A strip of red flannel around the long coarse hair, a battered stetson hat lying a short way off, red shirt spotted with white torn and bloodied in two places where the bullets had entered and taken away the savage life. The powerful mouth was still wide in its last defiant yell. The man’s rifle had been broken off at the stock as he fell and the two pieces lay on either side of him.
Mcallister looked up and found the Navajo searching the surrounding country anxiously with his eyes. The big man whistled, got the Indian’s attention and beckoned him down.
As José slid down from his mount, he gazed at the dead Indian in amazement. Then he saw the pinto and showed his rage.
“Look at those holes in his chest,” Mcallister said. “He was shot from ground level. How long do you reckon he’s been dead?”
The Navajo took a close look at the wounds.
“Four-five smokes maybe.”
Mcallister agreed with that. He guessed that they hadn’t heard the shots because of the broken nature of the ground.
“Take a scout around.”
Mcallister searched to the left and José to the right. It was not long before the Indian’s low call brought him on the run to find José standing over clear sign. Here a man had lain in the rocks and fired a rifle. Several empty shell cases from a 30-30 rifle and a half-finished smoke, heel marks in the sand. The man had worn boots. Which proved nothing because Apaches were fond of the whiteman’s boot. After further search they found the spots where three other men had also waited. Two of them had fired. One with a rifle and the other with a belt-gun.
“These’re whitemen,” Mcallister said. The placing of the feet as they had walked away from their hiding-places showed that plain.
They collected the horses and followed the sign till they came to where the four men had left their horses. It was a good distance from where the Apache had died, showing that they had feared that the horses would smell the Indian and give alarm.
Mcallister squatted, the now burning sun driving into his back so that his whole body felt as though it were desiccated. He was perturbed. Why he didn’t know. Four whitemen had killed an Apache and he should be glad of that. But he wasn’t. He kept thinking of Franchon and somehow his illogical mind tied the gunman in with these men. He had nothing to go on, of course, but that was what his mind did for him.
“Mount up and let’s get back,” he said.
Both men forked their horses and turned them, neither of them sorry to be heading back into the company of friends
At that moment it seemed that something hit Mcallister in his right thigh and smashed it.
5
First There was a stunning pain, then the sound of the gun echoing and booming through the gullies. The thin bay horse staggered, tried to rear and fell over on its side.

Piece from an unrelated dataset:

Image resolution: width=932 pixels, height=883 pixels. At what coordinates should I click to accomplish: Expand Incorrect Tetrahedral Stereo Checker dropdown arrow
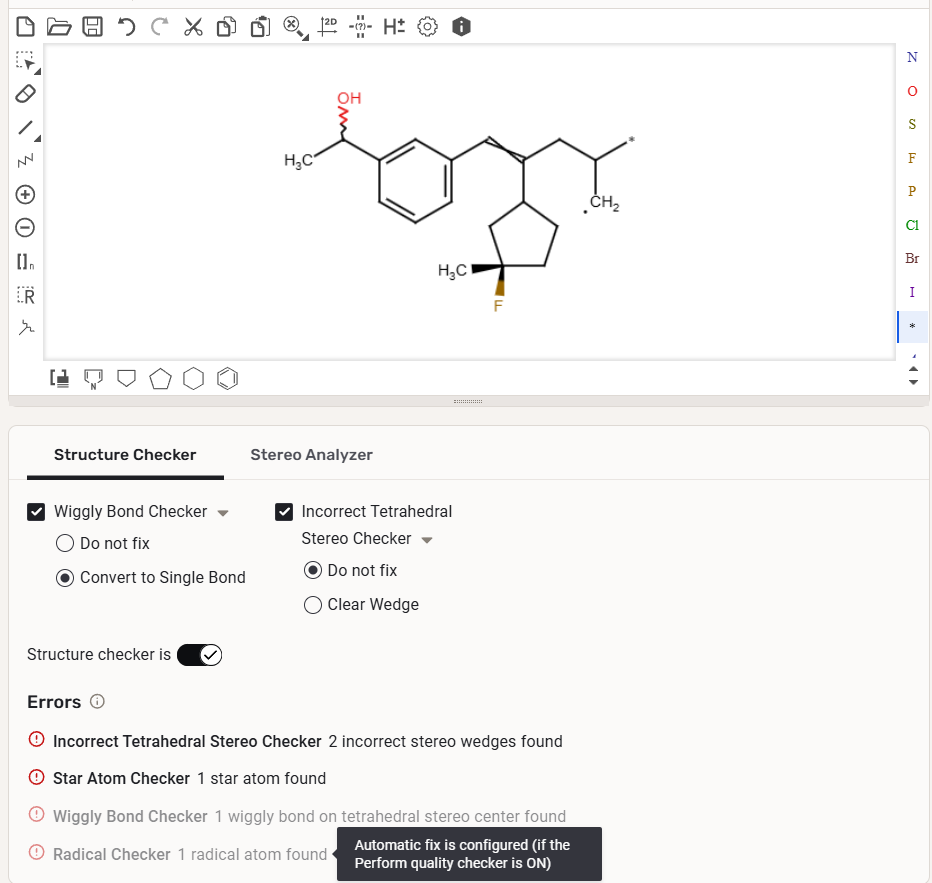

As it hit the ground, Mcallister was doing his best to stop himself being crushed by the animal. The wind was knocked out of him and his right leg was suddenly numbed, but that instinct to survive drove him in the attempt. But it failed. He felt the crushing weight of the horse catch his foot and hold it.
He had a vague impression of José lashing at his animal with his rein ends, rocks scattered right and left and the Indian disappeared from his dim view.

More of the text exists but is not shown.